Marketing Theory Pt. 5

Marketing Theory Pt. 5

Question 4: Sears acquired Lands’ End, a well known brand name label, in an effort to improve sales. How best should Sears proceed with this merger?

A financial perspective on net income:

In 2002, Sears purchased Lands’ End for US $1.9B. Between 1996 and 2000, Lands’ End had a healthy but inconsistent net income. During that same period, Sears also posted healthy net incomes.

Table 2. Sears and Land’s End net incomes.

Net Income 1996 1997 1998 1999 2000
Lands’ End $30.5M $51M $64M $31.2M $38M
Sears $1.27B $1.19B $1.0B $1.5B $1.3B

A marketing perspective:

Immediately after this merger, Sears went into a financial tail spin. From my observation of  both the Sears and Land’s End brands, there seems to be no reason for a brand conflict. Integration should have been mutually beneficial as Sears had an established bricks and mortar operation while Lands’ End has a pioneer of e-tailing. Sears seemed to have performed a proper implementation of brand integration. In a 2003 press interview, Sears CEO Alan Tracy commented on the challenge of integrating the wants of two separate target markets.[1] He stated that Sears had a multicultural draw while Land’s End attracted a more “northern” audience – probably meaning Anglo-Saxon.
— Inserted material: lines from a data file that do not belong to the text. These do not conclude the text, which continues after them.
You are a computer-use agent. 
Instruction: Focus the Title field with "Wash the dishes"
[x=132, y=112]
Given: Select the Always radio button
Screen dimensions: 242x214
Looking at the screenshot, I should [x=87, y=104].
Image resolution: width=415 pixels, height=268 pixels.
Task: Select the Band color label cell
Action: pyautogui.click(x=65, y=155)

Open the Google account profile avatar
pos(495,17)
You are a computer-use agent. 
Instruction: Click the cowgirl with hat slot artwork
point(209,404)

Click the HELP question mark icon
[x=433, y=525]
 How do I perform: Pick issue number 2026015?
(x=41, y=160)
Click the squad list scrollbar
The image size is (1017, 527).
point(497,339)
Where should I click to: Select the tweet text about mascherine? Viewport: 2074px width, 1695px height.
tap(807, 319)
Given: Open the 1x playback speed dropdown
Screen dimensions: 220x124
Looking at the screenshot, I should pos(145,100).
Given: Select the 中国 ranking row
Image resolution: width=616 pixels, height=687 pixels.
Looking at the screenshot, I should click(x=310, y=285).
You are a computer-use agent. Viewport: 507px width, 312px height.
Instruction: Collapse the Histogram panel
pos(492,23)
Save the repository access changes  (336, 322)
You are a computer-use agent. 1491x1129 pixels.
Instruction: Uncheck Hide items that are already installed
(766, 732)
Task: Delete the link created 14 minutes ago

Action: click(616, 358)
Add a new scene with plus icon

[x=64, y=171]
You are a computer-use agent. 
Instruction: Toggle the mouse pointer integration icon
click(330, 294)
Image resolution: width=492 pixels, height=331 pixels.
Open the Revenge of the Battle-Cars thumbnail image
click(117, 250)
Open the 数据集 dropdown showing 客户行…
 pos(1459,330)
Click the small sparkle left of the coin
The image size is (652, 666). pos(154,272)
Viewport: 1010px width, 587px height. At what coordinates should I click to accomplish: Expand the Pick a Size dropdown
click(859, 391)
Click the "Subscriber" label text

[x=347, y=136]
An E-business perspective:

With increased Business Intelligence (BI), Sears should have the capacity to better understand the new market place through data mining. By leveraging Lands’ End’s technology and customer base with their own, over all efficiency should be increased. The biggest challenge will be in Enterprise Resource Planning (ERP). How should Sears proceed with the integration of two distinct units, keeping each brand intact, while taking advantage of such things and human resources efficiency, supply chain management, and the further development of BI.